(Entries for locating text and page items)
......

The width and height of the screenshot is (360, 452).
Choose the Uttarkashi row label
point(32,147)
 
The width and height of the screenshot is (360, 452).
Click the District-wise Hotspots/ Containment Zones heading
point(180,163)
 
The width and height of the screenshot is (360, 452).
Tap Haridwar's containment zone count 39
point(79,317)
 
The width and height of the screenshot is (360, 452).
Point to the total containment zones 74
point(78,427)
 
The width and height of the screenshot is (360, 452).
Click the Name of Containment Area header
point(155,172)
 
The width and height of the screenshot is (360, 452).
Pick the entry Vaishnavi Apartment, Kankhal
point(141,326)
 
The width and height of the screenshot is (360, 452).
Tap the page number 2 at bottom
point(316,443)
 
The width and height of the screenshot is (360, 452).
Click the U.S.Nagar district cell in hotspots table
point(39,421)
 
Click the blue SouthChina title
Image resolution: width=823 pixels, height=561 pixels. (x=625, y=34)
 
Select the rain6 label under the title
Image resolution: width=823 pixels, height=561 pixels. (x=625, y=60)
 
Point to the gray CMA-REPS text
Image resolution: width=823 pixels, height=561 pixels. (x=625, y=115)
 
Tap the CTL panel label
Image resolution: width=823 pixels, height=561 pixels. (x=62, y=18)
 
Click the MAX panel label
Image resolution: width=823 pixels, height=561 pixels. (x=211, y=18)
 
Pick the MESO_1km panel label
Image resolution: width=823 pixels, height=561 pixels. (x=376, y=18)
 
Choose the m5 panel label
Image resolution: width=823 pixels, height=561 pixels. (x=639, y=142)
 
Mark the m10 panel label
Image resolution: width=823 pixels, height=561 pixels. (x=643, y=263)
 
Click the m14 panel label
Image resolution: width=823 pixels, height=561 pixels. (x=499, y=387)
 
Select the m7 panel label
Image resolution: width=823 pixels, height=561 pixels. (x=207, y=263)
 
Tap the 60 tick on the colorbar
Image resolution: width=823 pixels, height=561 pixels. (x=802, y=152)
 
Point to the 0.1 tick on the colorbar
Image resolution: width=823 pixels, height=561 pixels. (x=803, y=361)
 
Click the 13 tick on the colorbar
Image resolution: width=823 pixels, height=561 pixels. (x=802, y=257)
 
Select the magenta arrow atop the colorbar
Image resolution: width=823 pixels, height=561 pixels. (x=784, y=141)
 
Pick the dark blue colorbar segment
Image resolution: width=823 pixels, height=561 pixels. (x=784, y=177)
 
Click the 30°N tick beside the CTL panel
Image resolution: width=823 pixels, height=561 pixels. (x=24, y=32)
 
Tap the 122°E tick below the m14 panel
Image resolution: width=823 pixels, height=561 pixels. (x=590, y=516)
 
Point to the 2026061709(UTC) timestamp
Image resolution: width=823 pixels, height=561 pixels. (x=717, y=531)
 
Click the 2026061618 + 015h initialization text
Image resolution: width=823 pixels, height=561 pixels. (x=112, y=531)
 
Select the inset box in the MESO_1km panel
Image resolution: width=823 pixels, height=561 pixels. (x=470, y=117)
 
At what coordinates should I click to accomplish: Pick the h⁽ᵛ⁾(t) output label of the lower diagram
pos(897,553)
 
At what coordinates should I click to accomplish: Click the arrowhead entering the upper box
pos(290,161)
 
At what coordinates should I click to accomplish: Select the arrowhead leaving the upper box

......

• GIVEN EXERCISE
Reproduce all of the entries above verbatim, line for line, with no changes.

• FULL ANSWER
The width and height of the screenshot is (360, 452).
Choose the Uttarkashi row label
point(32,147)
 
The width and height of the screenshot is (360, 452).
Click the District-wise Hotspots/ Containment Zones heading
point(180,163)
 
The width and height of the screenshot is (360, 452).
Tap Haridwar's containment zone count 39
point(79,317)
 
The width and height of the screenshot is (360, 452).
Point to the total containment zones 74
point(78,427)
 
The width and height of the screenshot is (360, 452).
Click the Name of Containment Area header
point(155,172)
 
The width and height of the screenshot is (360, 452).
Pick the entry Vaishnavi Apartment, Kankhal
point(141,326)
 
The width and height of the screenshot is (360, 452).
Tap the page number 2 at bottom
point(316,443)
 
The width and height of the screenshot is (360, 452).
Click the U.S.Nagar district cell in hotspots table
point(39,421)
 
Click the blue SouthChina title
Image resolution: width=823 pixels, height=561 pixels. (x=625, y=34)
 
Select the rain6 label under the title
Image resolution: width=823 pixels, height=561 pixels. (x=625, y=60)
 
Point to the gray CMA-REPS text
Image resolution: width=823 pixels, height=561 pixels. (x=625, y=115)
 
Tap the CTL panel label
Image resolution: width=823 pixels, height=561 pixels. (x=62, y=18)
 
Click the MAX panel label
Image resolution: width=823 pixels, height=561 pixels. (x=211, y=18)
 
Pick the MESO_1km panel label
Image resolution: width=823 pixels, height=561 pixels. (x=376, y=18)
 
Choose the m5 panel label
Image resolution: width=823 pixels, height=561 pixels. (x=639, y=142)
 
Mark the m10 panel label
Image resolution: width=823 pixels, height=561 pixels. (x=643, y=263)
 
Click the m14 panel label
Image resolution: width=823 pixels, height=561 pixels. (x=499, y=387)
 
Select the m7 panel label
Image resolution: width=823 pixels, height=561 pixels. (x=207, y=263)
 
Tap the 60 tick on the colorbar
Image resolution: width=823 pixels, height=561 pixels. (x=802, y=152)
 
Point to the 0.1 tick on the colorbar
Image resolution: width=823 pixels, height=561 pixels. (x=803, y=361)
 
Click the 13 tick on the colorbar
Image resolution: width=823 pixels, height=561 pixels. (x=802, y=257)
 
Select the magenta arrow atop the colorbar
Image resolution: width=823 pixels, height=561 pixels. (x=784, y=141)
 
Pick the dark blue colorbar segment
Image resolution: width=823 pixels, height=561 pixels. (x=784, y=177)
 
Click the 30°N tick beside the CTL panel
Image resolution: width=823 pixels, height=561 pixels. (x=24, y=32)
 
Tap the 122°E tick below the m14 panel
Image resolution: width=823 pixels, height=561 pixels. (x=590, y=516)
 
Point to the 2026061709(UTC) timestamp
Image resolution: width=823 pixels, height=561 pixels. (x=717, y=531)
 
Click the 2026061618 + 015h initialization text
Image resolution: width=823 pixels, height=561 pixels. (x=112, y=531)
 
Select the inset box in the MESO_1km panel
Image resolution: width=823 pixels, height=561 pixels. (x=470, y=117)
 
At what coordinates should I click to accomplish: Pick the h⁽ᵛ⁾(t) output label of the lower diagram
pos(897,553)
 
At what coordinates should I click to accomplish: Click the arrowhead entering the upper box
pos(290,161)
 
At what coordinates should I click to accomplish: Select the arrowhead leaving the upper box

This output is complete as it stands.